EOL Open-Source Software Exposes CVE Feed Gaps for SCA Tools
Modern DevSecOps pipelines lean heavily on CVE feeds such as the National Vulnerability Database (NVD) and Software Composition Analysis (SCA) tools like Snyk, Synopsys Black Duck, and Sonatype Nexus Lifecycle to surface risks in open‑source dependencies. However, when a library reaches end‑of‑life (EOL) and its maintainers stop issuing patches, the upstream vulnerability feeds often archive the associated CVE entries, effectively removing them from the radar of automated scanners. A recent HeroDevs analysis found that more than 30 % of the critical vulnerabilities discovered in enterprise codebases originated from components that were no longer listed in standard CVE feeds because they had been marked EOL.
In a controlled test, HeroDevs demonstrated the blind spot using LibTIFF 4.0.6, a version that reached EOL in 2017. The remote‑code‑execution flaw CVE‑2016‑9273, which was publicly disclosed in 2016, remained unflagged by mainstream SCA solutions because the CVE entry had been archived after the library’s retirement. Likewise, the deprecated “FFmpeg 2.8” branch, which contains the integer‑overflow vulnerability CVE‑2022‑32435, is not tracked in the NVD once the version is officially EOL, leaving organizations that ship the library in binary form without any automated alert.
The risk is not theoretical. The 2023 “XZ Utils backdoor” incident illustrated how attackers can weaponize an unmaintained open‑source package, exploiting the lack of monitoring to inject malicious code into downstream products. To close the gap, security teams should complement CVE feeds with a continuously updated internal database of EOL vulnerabilities, deploy binary‑level analysis tools such as Grype or the HeroDevs Never‑EOL service, and enforce strict policies for component lifecycle management. HeroDevs offers a free e‑book that outlines a step‑by‑step workflow for integrating legacy‑software monitoring into existing CI/CD pipelines.
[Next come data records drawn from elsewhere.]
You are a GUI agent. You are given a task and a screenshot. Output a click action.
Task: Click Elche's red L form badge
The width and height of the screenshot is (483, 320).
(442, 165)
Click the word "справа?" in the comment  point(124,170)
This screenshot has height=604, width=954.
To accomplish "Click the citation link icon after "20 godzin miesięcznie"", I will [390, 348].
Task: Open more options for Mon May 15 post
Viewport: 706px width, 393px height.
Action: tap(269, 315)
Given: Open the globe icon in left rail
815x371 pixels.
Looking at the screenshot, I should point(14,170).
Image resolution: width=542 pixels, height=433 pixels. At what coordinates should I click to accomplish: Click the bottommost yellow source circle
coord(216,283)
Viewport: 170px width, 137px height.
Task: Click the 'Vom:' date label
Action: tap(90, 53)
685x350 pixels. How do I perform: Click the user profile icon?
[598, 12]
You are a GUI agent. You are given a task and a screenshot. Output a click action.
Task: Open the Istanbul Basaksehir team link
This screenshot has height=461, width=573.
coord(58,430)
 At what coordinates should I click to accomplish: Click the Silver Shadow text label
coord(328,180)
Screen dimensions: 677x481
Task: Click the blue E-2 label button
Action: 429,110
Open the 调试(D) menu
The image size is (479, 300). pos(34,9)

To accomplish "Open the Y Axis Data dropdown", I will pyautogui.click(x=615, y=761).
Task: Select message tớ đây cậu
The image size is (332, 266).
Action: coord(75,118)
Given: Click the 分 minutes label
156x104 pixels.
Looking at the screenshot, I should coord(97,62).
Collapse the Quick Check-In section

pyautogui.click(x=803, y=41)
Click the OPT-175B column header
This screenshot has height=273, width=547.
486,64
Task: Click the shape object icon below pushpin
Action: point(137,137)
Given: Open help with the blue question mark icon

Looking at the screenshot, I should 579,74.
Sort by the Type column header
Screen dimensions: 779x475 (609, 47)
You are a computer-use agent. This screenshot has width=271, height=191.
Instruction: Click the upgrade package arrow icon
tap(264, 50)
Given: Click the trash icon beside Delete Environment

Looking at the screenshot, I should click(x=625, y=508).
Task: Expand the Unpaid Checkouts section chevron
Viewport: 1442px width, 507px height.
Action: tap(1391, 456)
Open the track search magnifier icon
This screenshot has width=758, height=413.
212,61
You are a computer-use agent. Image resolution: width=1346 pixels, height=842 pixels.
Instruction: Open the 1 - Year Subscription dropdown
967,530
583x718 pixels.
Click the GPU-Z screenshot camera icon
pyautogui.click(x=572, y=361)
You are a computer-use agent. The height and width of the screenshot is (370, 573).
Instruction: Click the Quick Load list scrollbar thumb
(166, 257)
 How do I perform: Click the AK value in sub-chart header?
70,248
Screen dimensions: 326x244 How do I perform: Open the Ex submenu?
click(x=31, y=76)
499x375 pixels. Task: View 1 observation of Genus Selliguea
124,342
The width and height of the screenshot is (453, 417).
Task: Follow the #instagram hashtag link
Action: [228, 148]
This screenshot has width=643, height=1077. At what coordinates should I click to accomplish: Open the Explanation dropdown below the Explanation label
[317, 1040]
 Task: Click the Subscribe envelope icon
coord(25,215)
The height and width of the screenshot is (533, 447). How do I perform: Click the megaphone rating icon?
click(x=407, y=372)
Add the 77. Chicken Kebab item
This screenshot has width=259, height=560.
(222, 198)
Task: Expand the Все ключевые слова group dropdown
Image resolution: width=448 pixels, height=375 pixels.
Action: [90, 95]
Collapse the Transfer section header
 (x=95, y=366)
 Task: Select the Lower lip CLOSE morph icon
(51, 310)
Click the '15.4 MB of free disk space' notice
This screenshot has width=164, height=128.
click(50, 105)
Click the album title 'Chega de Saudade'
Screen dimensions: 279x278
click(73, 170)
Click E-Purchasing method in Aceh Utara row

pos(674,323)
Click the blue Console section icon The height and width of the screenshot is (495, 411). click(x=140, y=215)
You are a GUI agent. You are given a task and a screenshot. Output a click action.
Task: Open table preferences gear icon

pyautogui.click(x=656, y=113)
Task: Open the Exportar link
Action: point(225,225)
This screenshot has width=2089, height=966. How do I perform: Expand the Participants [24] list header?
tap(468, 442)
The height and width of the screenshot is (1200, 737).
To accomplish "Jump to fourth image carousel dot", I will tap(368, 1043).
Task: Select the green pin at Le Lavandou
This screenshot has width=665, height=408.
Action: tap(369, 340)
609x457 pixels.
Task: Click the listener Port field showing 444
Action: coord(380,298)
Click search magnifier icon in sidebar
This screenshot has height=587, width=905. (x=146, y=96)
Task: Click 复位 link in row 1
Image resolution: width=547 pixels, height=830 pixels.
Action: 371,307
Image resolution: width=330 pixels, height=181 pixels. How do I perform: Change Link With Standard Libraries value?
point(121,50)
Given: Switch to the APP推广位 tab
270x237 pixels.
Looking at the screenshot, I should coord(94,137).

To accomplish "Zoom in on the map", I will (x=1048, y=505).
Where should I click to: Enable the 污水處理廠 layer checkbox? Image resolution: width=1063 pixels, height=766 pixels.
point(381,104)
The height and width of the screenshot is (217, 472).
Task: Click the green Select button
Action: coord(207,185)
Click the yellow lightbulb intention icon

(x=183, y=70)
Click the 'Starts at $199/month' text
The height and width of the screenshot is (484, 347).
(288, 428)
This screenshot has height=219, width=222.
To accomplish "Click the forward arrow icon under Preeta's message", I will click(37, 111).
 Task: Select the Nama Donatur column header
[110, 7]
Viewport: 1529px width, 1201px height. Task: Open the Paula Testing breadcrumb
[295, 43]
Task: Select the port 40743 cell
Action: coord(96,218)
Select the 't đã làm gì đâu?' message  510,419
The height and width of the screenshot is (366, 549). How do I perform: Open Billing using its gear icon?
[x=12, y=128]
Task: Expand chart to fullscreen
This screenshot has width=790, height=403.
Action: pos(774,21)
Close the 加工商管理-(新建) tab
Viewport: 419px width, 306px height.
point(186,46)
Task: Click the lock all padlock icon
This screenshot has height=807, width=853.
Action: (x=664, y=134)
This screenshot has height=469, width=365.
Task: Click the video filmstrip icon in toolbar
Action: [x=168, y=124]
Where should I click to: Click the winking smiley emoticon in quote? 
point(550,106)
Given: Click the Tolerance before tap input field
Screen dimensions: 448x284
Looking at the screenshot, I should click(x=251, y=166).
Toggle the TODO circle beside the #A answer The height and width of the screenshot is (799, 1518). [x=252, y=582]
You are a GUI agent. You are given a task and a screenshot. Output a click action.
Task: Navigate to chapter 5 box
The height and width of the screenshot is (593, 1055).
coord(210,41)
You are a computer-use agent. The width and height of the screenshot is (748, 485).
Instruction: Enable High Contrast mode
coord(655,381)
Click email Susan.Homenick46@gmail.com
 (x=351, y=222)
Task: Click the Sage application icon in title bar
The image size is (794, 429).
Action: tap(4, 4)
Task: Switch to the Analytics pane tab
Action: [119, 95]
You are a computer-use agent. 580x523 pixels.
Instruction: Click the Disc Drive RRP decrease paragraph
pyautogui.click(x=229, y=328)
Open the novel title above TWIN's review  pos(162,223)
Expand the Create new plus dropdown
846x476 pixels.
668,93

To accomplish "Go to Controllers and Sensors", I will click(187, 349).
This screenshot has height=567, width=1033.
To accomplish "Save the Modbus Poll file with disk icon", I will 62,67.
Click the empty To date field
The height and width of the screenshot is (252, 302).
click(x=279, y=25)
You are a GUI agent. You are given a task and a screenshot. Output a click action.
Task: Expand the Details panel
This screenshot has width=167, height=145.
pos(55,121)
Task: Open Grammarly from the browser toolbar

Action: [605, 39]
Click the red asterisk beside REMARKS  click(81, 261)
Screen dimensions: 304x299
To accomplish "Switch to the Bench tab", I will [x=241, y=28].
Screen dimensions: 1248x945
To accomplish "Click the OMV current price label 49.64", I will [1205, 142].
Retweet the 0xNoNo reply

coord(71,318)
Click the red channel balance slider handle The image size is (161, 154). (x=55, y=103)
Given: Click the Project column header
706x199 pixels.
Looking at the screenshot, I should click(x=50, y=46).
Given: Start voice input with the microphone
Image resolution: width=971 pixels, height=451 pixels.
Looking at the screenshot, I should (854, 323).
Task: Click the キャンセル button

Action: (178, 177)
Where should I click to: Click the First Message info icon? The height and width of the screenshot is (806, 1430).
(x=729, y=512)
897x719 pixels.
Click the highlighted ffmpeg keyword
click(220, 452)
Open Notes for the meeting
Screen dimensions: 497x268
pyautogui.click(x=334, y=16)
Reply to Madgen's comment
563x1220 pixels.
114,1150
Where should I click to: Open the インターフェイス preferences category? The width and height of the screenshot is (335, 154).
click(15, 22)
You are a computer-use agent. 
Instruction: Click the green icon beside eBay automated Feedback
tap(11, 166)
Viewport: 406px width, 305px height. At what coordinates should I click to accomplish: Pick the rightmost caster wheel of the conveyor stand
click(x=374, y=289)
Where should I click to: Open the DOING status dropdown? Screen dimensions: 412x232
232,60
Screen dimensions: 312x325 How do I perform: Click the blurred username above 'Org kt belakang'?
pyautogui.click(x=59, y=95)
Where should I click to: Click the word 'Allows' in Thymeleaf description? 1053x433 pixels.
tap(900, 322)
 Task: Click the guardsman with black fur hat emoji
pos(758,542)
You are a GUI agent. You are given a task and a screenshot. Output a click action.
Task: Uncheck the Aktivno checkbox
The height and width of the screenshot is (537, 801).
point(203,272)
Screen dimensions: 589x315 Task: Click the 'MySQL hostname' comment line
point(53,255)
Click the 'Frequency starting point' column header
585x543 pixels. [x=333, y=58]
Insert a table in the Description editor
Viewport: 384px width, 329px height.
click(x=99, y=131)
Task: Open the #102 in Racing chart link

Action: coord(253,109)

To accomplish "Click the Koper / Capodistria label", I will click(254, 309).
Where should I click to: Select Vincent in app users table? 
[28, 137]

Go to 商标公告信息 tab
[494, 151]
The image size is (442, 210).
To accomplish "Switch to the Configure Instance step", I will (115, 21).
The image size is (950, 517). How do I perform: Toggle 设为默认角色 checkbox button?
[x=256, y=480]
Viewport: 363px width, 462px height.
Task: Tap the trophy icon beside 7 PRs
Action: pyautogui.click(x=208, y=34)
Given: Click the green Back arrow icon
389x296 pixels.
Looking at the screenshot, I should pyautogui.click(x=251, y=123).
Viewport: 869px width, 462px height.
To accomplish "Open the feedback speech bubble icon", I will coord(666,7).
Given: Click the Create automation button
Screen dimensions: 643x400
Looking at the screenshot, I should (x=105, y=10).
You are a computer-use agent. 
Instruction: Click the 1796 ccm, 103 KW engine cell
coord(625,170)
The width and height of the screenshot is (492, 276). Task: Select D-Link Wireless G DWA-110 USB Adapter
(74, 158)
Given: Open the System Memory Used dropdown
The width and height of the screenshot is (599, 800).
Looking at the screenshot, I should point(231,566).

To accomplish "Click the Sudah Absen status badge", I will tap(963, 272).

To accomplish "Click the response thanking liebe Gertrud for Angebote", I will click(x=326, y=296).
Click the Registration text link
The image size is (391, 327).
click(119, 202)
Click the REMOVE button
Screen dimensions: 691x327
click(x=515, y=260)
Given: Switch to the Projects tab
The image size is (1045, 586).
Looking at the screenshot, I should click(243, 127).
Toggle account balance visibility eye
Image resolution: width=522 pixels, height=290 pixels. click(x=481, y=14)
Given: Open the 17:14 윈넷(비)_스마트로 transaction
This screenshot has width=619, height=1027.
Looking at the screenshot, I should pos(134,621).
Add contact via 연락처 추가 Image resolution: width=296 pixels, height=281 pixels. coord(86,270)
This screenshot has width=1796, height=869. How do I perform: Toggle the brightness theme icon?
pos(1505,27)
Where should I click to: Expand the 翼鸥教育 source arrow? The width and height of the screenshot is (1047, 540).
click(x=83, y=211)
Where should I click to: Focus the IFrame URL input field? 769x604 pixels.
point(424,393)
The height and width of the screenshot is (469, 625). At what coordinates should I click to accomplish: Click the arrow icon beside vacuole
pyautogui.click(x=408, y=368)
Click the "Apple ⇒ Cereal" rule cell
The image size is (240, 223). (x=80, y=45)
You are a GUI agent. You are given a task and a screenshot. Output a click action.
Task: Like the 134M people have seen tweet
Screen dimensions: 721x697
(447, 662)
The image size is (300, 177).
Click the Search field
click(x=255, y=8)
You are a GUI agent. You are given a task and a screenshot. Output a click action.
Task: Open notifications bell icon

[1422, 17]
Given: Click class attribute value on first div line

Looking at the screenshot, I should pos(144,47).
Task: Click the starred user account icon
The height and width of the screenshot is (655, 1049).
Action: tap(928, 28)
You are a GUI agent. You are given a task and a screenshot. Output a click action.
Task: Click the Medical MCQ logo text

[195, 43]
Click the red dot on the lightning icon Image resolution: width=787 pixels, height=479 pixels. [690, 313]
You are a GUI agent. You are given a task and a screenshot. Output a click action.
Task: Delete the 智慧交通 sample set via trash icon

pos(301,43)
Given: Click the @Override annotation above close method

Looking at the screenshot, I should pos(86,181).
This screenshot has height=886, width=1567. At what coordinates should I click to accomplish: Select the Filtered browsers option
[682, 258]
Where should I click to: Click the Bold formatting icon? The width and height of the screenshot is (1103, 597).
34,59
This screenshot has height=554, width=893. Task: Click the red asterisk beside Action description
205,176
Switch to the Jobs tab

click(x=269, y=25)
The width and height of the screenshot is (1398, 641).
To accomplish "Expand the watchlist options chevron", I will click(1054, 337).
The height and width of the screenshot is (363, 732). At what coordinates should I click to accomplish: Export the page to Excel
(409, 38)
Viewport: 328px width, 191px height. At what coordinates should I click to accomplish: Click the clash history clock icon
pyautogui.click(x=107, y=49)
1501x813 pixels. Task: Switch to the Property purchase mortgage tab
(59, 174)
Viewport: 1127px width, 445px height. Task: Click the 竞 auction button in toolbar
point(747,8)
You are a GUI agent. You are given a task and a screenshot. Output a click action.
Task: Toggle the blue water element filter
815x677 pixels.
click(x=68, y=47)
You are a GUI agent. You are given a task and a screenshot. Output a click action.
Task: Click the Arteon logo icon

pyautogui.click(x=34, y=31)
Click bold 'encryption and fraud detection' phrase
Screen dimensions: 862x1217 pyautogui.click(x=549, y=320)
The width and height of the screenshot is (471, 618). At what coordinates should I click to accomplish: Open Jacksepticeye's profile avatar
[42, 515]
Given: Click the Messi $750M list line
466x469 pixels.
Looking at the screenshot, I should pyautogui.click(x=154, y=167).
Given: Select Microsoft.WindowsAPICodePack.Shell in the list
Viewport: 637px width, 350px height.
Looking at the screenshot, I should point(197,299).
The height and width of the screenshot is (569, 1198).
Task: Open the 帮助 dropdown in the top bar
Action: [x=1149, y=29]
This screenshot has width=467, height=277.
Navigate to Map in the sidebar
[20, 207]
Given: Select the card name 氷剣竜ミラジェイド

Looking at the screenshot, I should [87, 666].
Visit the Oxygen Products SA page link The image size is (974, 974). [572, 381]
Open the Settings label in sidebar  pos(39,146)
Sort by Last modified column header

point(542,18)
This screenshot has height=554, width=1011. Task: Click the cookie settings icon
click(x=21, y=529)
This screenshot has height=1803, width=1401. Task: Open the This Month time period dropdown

As open‑source usage accelerates, the attack surface expands beyond supported releases. By extending visibility to archived CVEs, leveraging threat‑intel feeds that include EOL exposure, and adopting a defense‑in‑depth approach that includes runtime protection, organizations can reduce the blind spot and mitigate supply‑chain risk introduced by unmaintained dependencies.